Nous prenons donc le chemin du retour encore plus rapidement que nous sommes venus. A la base des puits, je bois de grandes gorgées d'eau minérale sous le regard dégouté du Président. Puis je file pour le laisser déséquiper.

Nous sortons à une minute d'écart. Le Président regarde sa montre et déclare : "Sortie 15h08 !".

Puis, après un instant d'hésitation : "1508 ? Ne serait-ce pas cette année-là que Raphaël a commencé l'Ecole d'Athènes ?

L'érudition présidentielle est vraiment prodigieuse, mais là je commence à avoir du mal à voir où il veut en venir et je crains le pire.

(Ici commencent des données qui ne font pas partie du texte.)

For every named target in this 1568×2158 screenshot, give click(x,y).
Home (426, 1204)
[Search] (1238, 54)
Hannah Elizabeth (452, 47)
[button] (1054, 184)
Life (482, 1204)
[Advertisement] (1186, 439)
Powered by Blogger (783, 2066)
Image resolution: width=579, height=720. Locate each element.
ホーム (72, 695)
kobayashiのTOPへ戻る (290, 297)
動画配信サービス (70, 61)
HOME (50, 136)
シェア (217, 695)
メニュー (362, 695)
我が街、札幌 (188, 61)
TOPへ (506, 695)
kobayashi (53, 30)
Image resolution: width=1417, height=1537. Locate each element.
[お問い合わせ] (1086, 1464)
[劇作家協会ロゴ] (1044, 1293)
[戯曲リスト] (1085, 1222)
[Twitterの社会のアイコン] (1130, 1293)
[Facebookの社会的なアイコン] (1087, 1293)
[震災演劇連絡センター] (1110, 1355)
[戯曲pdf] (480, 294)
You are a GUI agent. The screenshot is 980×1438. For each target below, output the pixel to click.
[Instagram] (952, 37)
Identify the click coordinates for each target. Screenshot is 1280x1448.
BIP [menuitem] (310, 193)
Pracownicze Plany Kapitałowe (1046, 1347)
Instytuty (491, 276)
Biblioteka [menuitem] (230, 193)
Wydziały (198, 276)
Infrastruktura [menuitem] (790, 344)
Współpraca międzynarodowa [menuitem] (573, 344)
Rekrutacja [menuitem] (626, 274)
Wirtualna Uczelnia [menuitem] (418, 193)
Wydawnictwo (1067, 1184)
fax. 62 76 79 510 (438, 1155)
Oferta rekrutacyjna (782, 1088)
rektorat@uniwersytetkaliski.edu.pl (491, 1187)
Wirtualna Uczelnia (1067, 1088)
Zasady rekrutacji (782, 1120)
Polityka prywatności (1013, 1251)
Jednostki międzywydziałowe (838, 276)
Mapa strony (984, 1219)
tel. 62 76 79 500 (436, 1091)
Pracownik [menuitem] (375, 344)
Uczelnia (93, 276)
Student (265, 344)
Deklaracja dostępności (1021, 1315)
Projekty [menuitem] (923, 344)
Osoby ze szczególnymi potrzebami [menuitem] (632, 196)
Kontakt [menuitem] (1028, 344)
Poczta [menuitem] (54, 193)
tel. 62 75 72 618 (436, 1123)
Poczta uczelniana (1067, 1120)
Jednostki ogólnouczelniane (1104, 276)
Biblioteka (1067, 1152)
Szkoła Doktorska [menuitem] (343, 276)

Il n'y a aucune chance que j'arrive à trouver sur lequel des cinquante-huit personnages il a bien pu trouver un détail piquant. Tout au plus, je peux dire qu'au centre Platon montre le ciel et Aristote le sol.

Heureusement, au bout d'une demi seconde qui semblait éternelle, la lumière se fît. Il ne fallait pas chercher un détail dans la fresque. Le Président voulait juste rappeler qu'une reproduction en tapisserie des Gobelins a été placée en 1879 dans un certain lieu pour que certaines personnes n'oublient jamais que l'Ecole d'Athènes les regarde.

La finesse de vue Présidentielle est implacable. Décidément, le Président ne rigole plus !

Histoire de détendre un peu l'atmosphère, je ressors la moitié de bouteille et les verres cabossés. Le mien fuit aussi maintenant, nous sommes à égalité. Le vin est cette fois franchement secoué, mais nous le boirons quand-même.